Run through the records and show each line that includes the string "agent".

(Stored items)
+ + + + +

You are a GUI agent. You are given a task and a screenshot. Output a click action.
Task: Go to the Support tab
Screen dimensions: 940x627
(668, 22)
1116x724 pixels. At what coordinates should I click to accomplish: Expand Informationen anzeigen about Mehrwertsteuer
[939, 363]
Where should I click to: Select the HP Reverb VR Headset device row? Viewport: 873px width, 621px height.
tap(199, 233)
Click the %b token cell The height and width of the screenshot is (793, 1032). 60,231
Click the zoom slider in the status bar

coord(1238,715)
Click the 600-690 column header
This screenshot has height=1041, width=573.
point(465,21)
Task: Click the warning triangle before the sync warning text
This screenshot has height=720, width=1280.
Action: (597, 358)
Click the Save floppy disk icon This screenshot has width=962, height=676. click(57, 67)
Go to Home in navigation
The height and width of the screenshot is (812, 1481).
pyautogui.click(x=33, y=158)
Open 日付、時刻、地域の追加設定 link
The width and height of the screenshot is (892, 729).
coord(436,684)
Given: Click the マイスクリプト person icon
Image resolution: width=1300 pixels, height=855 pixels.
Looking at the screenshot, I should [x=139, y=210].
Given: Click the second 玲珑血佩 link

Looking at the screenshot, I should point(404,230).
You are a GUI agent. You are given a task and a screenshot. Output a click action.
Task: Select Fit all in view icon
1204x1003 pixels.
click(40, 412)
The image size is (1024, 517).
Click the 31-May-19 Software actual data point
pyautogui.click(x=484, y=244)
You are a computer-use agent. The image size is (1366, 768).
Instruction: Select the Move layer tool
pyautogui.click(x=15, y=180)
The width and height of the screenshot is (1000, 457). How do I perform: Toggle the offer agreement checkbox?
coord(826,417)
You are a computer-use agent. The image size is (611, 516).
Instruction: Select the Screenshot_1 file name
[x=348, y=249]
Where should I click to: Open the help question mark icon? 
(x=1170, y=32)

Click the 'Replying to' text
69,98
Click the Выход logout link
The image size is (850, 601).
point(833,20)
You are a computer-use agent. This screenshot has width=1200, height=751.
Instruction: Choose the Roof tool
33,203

+ + + + +

> [SOLUTION TO THIS TASK]:
You are a GUI agent. You are given a task and a screenshot. Output a click action.
You are a GUI agent. You are given a task and a screenshot. Output a click action.
You are a computer-use agent. The image size is (1366, 768).
You are a computer-use agent. The image size is (611, 516).
You are a computer-use agent. This screenshot has width=1200, height=751.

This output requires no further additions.